Alors pourquoi, dès les premières pages du livre, se suicide-t-elle par pendaison à quarante six ans, au faîte de sa gloire ?
C’est ce que va chercher à comprendre l’autre héroïne du récit, Rachel, l’amie d’Adèle depuis le collège, toute aussi brillante et volontaire, mais dans un autre domaine : la littérature. Elle est aujourd’hui, agrégée de lettres et écrivaine reconnue. Cependant, à la mort d’Adèle, Rachel, assommée par ce drame, se sent en même temps bizarrement délestée. J’étais triste, mais j’étais débarrassée pense-t-elle , se remémorant l’enterrement de l’amie de toute une vie. Le livre est conçu comme une enquête, menée par Rachel, dans un va-et-vient constant entre présent et passé.
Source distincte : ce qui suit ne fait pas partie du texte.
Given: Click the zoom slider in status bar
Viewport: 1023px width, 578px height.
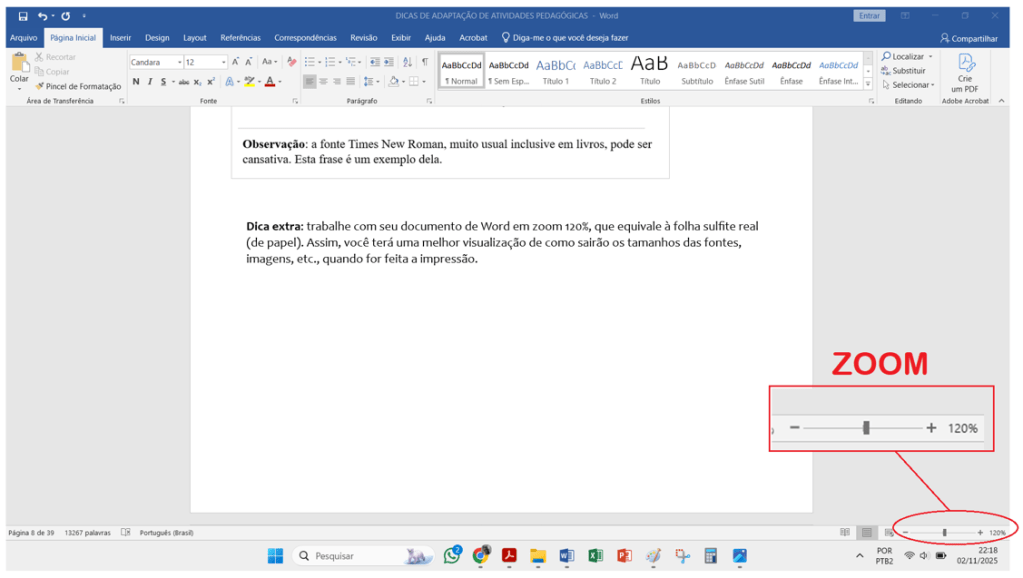Looking at the screenshot, I should click(x=944, y=533).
Elle va revivre les différents épisodes de leur amitié, fouiller ses zones d’ombre.

Les amitiés, c’est comme les crashs aériens, on n’en retrouve pas toujours les boîtes noires, sauf peut-être quand elles s’ouvrent d’elles-mêmes au chevet de l’un des deux amis quand il meurt, mais dans notre cas, de chevet, il n’y en a pas eu. Sa recherche de la vérité sera à la fois une quête de souvenirs mâtinée d’introspection.

Le roman est l’histoire de cette longue et tumultueuse amitié faite d’admiration, de complicité, de petites bouderies, sous-tendue par l’émulation et la compétition.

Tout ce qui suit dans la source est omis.